Disability and the Law – Children

There are many Acts which have been passed to enforce, protect and promote the rights of disabled children and ensure they are not discriminated against because of their disability. Below is a summary of some of the key points which remain in place and continue to guide practice today. Knowing your rights according to the law can be a powerful tool to get the support and services your child is entitled to.

We have taken great care to ensure that the information provided is accurate and up to date. However before using an act we would advise checking this using the following link  http://www.legislation.gov.uk/

It is also important to bear in mind that case law can influence an act or section within an act. Case law is law that has been established following the decisions made by judges in earlier cases.

Equality Act 2010

This is intended to protect the rights of individuals and advance equality of opportunity for all; to update, simplify and strengthen the previous legislation.

The Equality Act 2010 is intended to protect the rights of individuals and advance equality of opportunity for all; to update, simplify and strengthen the previous legislation; and to deliver a simple, modern and accessible framework of discrimination law which protects individuals from unfair treatment and promotes a fair and more equal society.

The provisions in the Equality Act will come into force at different times to allow time for the people and organisations affected by the new laws to prepare for them. The Government is currently considering how the different provisions will be commenced so that the Act is implemented in an effective and proportionate way. In the meantime, the Government Equalities Office continues to work on the basis of the previously announced timetable, which envisaged commencement of the Act’s core provisions in October 2010.

Click here for the Equality Act 2010 guidance.

Carers and Disabled Children Act 2000

Under the Carers and Disabled Children Act 2000, carers aged 16 or over who provide a regular and substantial amount of care for someone aged 18 or over have the right to an assessment of their needs as a carer.

Under the Carers and Disabled Children Act 2000, carers aged 16 or over who provide a regular and substantial amount of care for someone aged 18 or over have the right to an assessment of their needs as a carer.

If there is more than one carer providing regular care in your household, you are both entitled to an assessment. Very occasionally, a 16 or 17 year old who cares for someone for a limited period may be entitled to an assessment. The local council has a responsibility to make sure a young carer’s own well-being is looked after and that they receive the necessary support.

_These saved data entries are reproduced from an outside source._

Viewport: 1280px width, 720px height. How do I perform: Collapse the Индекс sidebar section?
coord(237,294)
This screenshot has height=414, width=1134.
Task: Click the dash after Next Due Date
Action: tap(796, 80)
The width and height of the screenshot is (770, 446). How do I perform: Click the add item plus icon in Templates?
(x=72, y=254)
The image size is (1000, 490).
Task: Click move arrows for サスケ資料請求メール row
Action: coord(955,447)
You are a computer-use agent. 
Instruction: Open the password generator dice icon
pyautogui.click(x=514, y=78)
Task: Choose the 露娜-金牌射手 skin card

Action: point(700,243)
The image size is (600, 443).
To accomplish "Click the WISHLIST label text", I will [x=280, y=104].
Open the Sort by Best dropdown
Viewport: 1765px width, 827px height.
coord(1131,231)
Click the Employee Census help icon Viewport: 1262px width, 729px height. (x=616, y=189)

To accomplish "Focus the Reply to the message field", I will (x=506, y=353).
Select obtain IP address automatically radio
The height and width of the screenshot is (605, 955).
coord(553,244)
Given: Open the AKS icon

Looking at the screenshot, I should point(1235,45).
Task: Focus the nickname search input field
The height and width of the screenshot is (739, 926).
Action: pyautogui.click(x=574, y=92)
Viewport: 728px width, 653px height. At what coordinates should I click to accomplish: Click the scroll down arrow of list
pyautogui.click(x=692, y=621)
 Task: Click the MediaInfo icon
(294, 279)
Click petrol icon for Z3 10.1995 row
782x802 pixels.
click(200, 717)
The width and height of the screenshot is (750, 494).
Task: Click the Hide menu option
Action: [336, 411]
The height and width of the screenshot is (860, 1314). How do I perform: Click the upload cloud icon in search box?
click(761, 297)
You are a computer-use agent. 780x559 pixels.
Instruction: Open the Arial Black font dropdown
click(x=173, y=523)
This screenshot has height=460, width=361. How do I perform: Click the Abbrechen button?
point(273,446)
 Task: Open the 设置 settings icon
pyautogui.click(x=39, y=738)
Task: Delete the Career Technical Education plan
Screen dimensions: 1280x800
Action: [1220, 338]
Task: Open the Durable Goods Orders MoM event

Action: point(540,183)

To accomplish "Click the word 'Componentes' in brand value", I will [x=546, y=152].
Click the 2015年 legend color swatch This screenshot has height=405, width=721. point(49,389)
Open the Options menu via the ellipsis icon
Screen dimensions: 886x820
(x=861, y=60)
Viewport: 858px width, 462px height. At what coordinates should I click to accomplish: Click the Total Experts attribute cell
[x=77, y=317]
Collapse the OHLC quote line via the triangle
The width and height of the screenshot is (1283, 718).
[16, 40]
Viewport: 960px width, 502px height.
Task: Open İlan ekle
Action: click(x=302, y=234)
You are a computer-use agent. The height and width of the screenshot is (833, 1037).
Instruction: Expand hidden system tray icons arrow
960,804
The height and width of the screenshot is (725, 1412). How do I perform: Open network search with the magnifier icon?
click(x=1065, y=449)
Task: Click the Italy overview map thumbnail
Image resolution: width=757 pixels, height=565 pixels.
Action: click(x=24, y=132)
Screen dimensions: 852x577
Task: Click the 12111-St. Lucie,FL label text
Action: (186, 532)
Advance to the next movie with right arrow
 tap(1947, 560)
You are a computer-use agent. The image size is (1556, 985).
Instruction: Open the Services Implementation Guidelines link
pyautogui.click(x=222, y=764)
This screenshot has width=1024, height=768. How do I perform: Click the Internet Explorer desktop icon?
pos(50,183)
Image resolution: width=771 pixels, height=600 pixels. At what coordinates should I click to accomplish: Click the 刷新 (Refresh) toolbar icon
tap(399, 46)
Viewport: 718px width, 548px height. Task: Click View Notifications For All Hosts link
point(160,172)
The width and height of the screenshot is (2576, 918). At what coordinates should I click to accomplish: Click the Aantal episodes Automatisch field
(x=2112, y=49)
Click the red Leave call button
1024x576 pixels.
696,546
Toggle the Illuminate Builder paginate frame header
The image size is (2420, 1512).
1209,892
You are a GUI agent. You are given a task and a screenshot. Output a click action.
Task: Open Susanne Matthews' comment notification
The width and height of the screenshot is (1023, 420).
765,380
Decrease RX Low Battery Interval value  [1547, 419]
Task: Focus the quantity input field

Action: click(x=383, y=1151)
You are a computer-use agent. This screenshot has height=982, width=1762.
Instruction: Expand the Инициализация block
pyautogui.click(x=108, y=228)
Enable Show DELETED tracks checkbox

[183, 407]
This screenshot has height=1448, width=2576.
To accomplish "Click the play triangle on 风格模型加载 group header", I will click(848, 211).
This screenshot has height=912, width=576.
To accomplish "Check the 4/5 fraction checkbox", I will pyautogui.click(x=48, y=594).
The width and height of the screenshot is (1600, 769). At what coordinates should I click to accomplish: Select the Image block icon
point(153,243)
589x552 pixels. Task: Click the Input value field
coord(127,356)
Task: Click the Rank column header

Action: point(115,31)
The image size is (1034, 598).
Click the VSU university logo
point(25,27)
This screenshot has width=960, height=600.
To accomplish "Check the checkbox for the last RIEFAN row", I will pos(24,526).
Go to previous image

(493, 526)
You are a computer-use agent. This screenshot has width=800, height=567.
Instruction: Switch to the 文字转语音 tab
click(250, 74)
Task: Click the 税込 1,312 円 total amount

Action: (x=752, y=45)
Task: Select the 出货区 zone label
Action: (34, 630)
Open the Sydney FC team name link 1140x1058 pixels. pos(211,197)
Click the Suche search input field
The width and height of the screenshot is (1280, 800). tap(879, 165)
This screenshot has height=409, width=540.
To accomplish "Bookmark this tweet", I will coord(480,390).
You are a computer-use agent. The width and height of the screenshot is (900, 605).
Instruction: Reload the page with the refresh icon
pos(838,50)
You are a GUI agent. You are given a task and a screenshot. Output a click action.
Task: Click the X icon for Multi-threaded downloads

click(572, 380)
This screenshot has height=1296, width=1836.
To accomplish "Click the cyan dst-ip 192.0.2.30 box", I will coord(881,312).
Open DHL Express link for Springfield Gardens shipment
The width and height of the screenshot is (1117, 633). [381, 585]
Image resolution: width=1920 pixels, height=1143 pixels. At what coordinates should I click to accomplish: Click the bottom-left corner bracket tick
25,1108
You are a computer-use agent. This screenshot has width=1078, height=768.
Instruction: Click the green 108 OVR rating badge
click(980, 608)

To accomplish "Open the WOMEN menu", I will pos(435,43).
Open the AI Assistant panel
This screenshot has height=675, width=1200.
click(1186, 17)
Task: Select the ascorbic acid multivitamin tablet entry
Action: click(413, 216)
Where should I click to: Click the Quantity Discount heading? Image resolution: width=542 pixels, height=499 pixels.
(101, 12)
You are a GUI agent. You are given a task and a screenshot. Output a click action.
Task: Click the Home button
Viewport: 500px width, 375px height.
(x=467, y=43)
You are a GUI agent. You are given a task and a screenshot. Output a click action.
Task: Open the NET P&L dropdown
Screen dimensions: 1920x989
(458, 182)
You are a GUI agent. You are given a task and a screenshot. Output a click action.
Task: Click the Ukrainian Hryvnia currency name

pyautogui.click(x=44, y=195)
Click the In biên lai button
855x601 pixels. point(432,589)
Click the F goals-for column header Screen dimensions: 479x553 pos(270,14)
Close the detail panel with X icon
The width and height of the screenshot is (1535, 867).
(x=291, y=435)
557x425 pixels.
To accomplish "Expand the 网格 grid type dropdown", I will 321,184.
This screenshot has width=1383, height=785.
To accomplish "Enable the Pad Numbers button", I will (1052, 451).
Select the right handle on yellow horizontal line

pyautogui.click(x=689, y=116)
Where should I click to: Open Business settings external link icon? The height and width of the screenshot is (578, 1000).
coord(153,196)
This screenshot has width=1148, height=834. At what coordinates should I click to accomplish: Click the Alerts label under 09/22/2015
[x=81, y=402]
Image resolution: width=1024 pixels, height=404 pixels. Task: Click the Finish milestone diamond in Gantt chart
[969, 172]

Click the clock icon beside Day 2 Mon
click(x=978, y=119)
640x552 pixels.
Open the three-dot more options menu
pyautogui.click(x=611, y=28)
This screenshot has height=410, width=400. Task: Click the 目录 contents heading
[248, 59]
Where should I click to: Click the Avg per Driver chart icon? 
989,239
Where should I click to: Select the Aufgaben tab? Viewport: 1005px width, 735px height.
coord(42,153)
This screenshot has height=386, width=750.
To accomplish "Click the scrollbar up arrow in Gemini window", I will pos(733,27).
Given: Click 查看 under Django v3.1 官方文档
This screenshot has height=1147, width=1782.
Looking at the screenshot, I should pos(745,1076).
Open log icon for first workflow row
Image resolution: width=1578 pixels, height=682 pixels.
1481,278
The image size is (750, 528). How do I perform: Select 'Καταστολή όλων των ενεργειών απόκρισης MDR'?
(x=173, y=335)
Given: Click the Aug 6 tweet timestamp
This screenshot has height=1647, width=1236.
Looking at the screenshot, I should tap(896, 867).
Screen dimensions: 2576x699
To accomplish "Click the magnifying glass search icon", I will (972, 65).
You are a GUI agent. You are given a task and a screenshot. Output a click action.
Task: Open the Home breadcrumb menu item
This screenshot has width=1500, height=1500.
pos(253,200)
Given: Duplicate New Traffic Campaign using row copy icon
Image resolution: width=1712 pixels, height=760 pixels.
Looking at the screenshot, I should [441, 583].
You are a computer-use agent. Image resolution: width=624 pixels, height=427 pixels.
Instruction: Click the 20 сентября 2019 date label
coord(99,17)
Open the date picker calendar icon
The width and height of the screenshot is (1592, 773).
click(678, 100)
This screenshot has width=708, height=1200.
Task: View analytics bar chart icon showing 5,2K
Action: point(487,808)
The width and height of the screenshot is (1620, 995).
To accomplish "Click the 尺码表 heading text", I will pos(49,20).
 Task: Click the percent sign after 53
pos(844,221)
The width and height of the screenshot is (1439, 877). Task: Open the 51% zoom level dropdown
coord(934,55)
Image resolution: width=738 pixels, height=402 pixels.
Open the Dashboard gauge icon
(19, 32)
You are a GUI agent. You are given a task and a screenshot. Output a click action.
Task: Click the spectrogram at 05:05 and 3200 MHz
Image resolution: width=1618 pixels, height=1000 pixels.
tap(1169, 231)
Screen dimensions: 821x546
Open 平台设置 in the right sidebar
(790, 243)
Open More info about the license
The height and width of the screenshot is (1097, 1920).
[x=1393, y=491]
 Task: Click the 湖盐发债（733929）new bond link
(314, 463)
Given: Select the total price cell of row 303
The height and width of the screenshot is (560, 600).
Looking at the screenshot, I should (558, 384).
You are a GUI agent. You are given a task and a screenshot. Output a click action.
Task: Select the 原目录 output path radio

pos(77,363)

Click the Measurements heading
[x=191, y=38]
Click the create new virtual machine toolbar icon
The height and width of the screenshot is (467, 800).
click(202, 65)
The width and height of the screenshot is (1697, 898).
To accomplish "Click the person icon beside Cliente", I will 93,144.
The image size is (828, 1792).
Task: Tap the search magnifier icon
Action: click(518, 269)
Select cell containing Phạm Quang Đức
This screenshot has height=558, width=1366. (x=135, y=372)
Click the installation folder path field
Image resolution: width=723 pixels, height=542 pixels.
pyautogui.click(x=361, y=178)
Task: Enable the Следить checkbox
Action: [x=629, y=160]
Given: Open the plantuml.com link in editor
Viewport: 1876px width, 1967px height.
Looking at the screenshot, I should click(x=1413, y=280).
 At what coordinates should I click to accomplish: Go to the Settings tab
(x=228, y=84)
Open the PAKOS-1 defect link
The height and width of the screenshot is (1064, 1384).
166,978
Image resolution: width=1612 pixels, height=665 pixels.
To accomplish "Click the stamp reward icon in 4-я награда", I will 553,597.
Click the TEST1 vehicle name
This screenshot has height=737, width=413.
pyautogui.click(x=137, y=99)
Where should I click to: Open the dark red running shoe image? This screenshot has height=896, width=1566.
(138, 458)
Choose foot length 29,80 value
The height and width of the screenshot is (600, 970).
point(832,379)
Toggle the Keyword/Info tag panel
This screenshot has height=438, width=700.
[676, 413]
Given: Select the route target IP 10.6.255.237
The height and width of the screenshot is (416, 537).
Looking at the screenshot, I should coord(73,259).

If you have parental responsibility for a disabled child, your needs as a carer will be assessed as part of a family needs assessment. You have the right to a family needs assessment under The Children Act 1989. You do not need to be the mother or father of the child.

Chronically Sick and Disabled Persons Act 1970

This act places a duty upon local authorities to investigate the level of need for services for people with disability who live in their area.

The Chronically Sick and Disabled Persons Act 1970 places a duty upon local authorities to investigate the level of need for services for people with disabilities who live in their area. This includes the assessment and provision of practical assistance in the home, help with adaptations to property, leisure, and assistance with meals and a telephone.

The apparent meaning of this act has been modified by decisions of the courts. Reference should therefore also be made to the relevant case law summaries.

Children and Families Act 2014

The Children and Families Act 2014 was established as law on 13 March 2014 and has reformed the systems for adoption, looked after children, family justice and special educational needs.

The Children and Families Act 2014 came into law on 13 March 2014 and has reformed the systems for adoption, looked after children, family justice and special educational needs.

The main changes brought about for Children with Special Educational Needs and Disabilities were:

  • A new Education, Health and Care (EHC) Plan based on a single assessment process replaced special education statements and Learning Difficulty Assessments. This plan provides statutory protections comparable to those currently associated with a statement of SEN up to the age of 25.
  • In line with this the rights of appeal to the SEND Tribunals has been extended to further education
  • The commissioning and planning of services for children, young people and families is run jointly by health services and the local authorities.
  • The rights to a personal budget to support children, young people and families were extended.
  • Schools and Local authorities must now make the Local services available to children and families with SEND  in the form of a Local Offer. This must be provided in a clear, easy to read manner.
  • Local authorities now have a duty to involve families and children in discussions and decisions relating to their care and education; and provide impartial advice, support and mediation services.

 

For more information about the Children and Families Act, and to keep up to date with the proposed changes to SEN, please visit the IPSEA website www.ipsea.org.uk/

Freedom of Information Act 2000

The Freedom of Information Act gives you the right to ask any public body for all of the information they have on any subject you choose. Unless there's a good reason, the organisation must provide the information within a month.

Freedom of Information Act 2000

The Freedom of Information Act 2000 gives you the right to ask any public body for all of the information they have on any subject you choose. Unless there's a good reason, the organisation must provide the information within a month.

The Freedom of Information Act applies to all 'public authorities' including:

  • Government Departments and Local Assemblies
  • Local Authorities
  • Health Trusts, Hospitals and Doctors' Surgeries
  • Schools, Colleges and Universities
  • Publicly funded Museums
  • The Police
  • Other non-departmental Public Bodies, Committees and Advisory Bodies

Any person can make a request for information under the Act - there are no restrictions on your age, nationality, or where you live.